Consumers demand the most out of their wearables. From the days of simple prescription-reading glasses to the Google Glass of the present—if it’s going to exist, it needs to work seamlessly with our lifestyle. But at this early stage, consumers may be expecting a sophisticated Xbox One when their wearables are at an adolescent-Atari stage.
During Wearable Wednesday Vancouver on April 23, moderator, Redg Snodgrass CEO of Wearable World, a couple groups of panelists and a large crowd of innovators, entrepreneurs, designers and investors gathered together to discuss the state of the wearable economy.
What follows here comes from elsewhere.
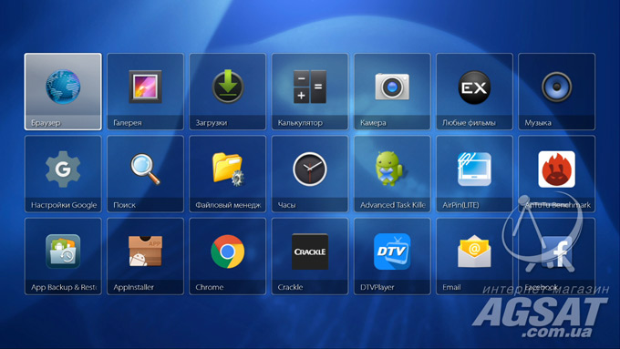
Task: Launch AnTuTu Benchmark app
Action: pos(557,174)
While some big companies, such as Nike are bowing out of the wearable-tech arms race, the doors are open for smaller companies to make the next innovative leap.
“The fact that Nike is leaving this market is a compliment to the market,” said Nikola Obrknezev, Technology and Partnership Lead at Fatigue Science. “Consumers are telling the manufacturers what they want and what they don’t want. It is our belief that wearable devices are going onto a platform, be it the iWatch, Android or Samsung. So they are going to build within an ecosystem. I mean [Apple’s CEO] Tim Cook wears a Nike Fuelband; he sits on the board—the fact that [Nike is] getting rid of the hardware team—they didn’t say anything about the software team. Who knows what they are building behind the scenes.”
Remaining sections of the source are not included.